Commonitory
- Author: Peregrinus (pseud. of Vincent of Lérins)
- Original title: Commonitorium
- Translator: Reginald S. Moxon
- Language: Latin
- Subject: apologetics, Christian theology
- Media type: Print
- LC Class: BR65 .V4

= Commonitory =

The Commonitorium or Commonitory is a 5th-century Christian treatise written after the council of Ephesus under the pseudonym "Peregrinus" and attributed to Vincent of Lérins.
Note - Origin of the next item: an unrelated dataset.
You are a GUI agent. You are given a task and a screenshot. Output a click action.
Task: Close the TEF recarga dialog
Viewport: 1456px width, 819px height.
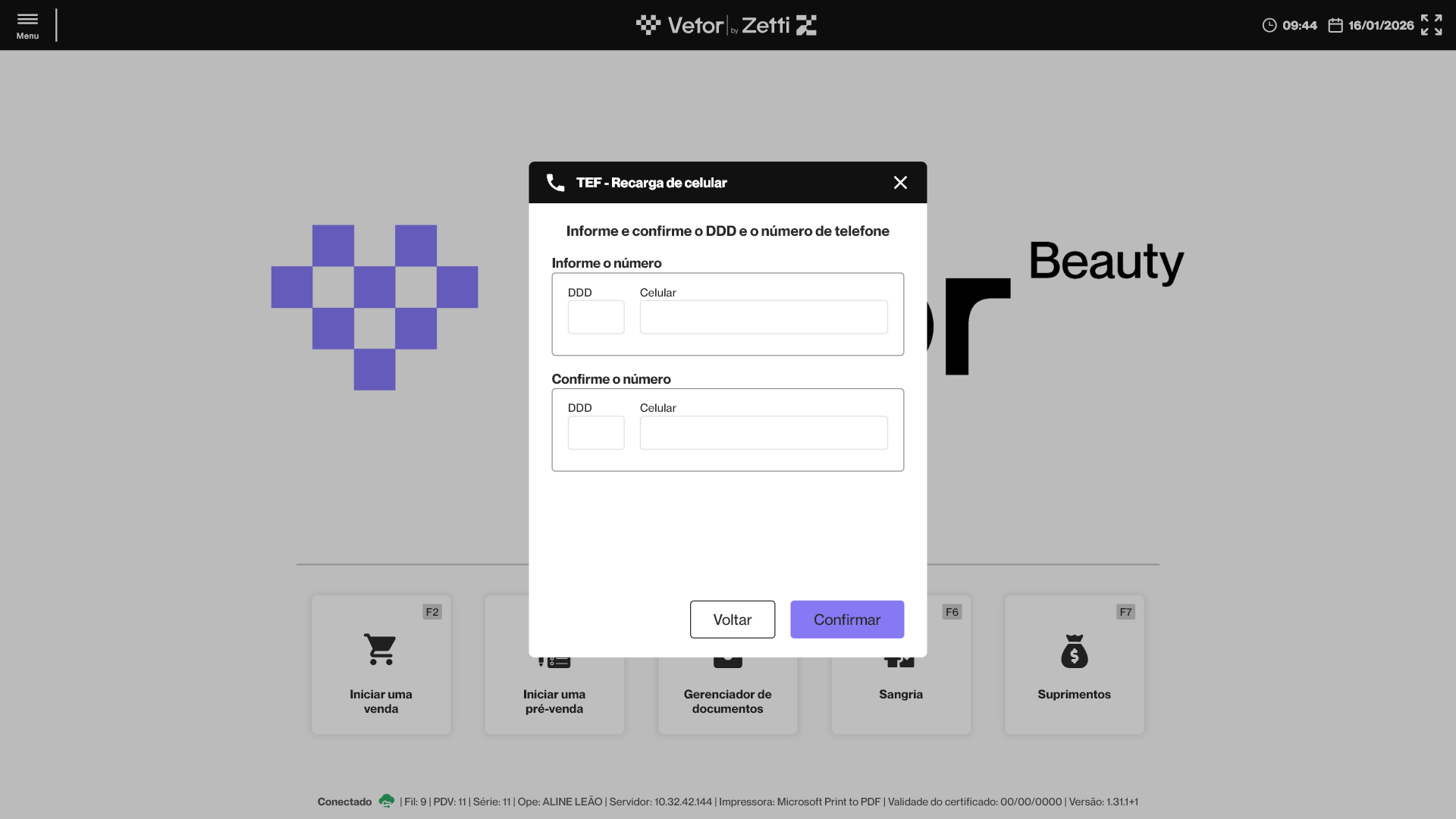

It is known for Vincent's famous maxim: "Moreover, in the Catholic Church itself, all possible care must be taken, that we hold that faith which has been believed everywhere, always, by all." (Note: "In ipsa item catholica ecclesia magnopere curandum est, ut id teneamus quod ubique, quod semper, quod ab omnibus creditum est....".)

Charles Heurtley introduced the Commonitory, in his translation, as Vincent's personal reference to "distinguish Catholic truth from heresy" based on the authority of Holy Scripture by which "all questions must be tried in the first instance" and "supplemented by an appeal to that sense of Holy Scripture which is supported by universality, antiquity, and consent."
- by universality - of the whole Church
- by antiquity - held from the earliest times
- by consent - acknowledged belief of all, or of almost all, whose office and character gave authority to their decision

Thomas Guarino commented, in Vincent of Lérins and the Development of Christian Doctrine, that Vincent of Lérins' theology "is often reduced to a memorable slogan: 'We hold that faith which has been believed everywhere, always, and by everyone.'"

Bernard Prusak explained in The Church Unfinished, that for Vincent, "the decrees of a universal council were to be preferred to the ignorance of a few" and the deposit of faith "did not exclude development or progress, as long as it was not an alteration" and accordingly, doctrines "could be taught in a new way."

Most of the work contains illustrations and applications of this principle. The work consisted originally of two tomes; but the second was lost or, according to Gennadius of Massilia, stolen while Vincent was still alive, and he wrote only a synopsis of the lost tome's contents but never rewrote it.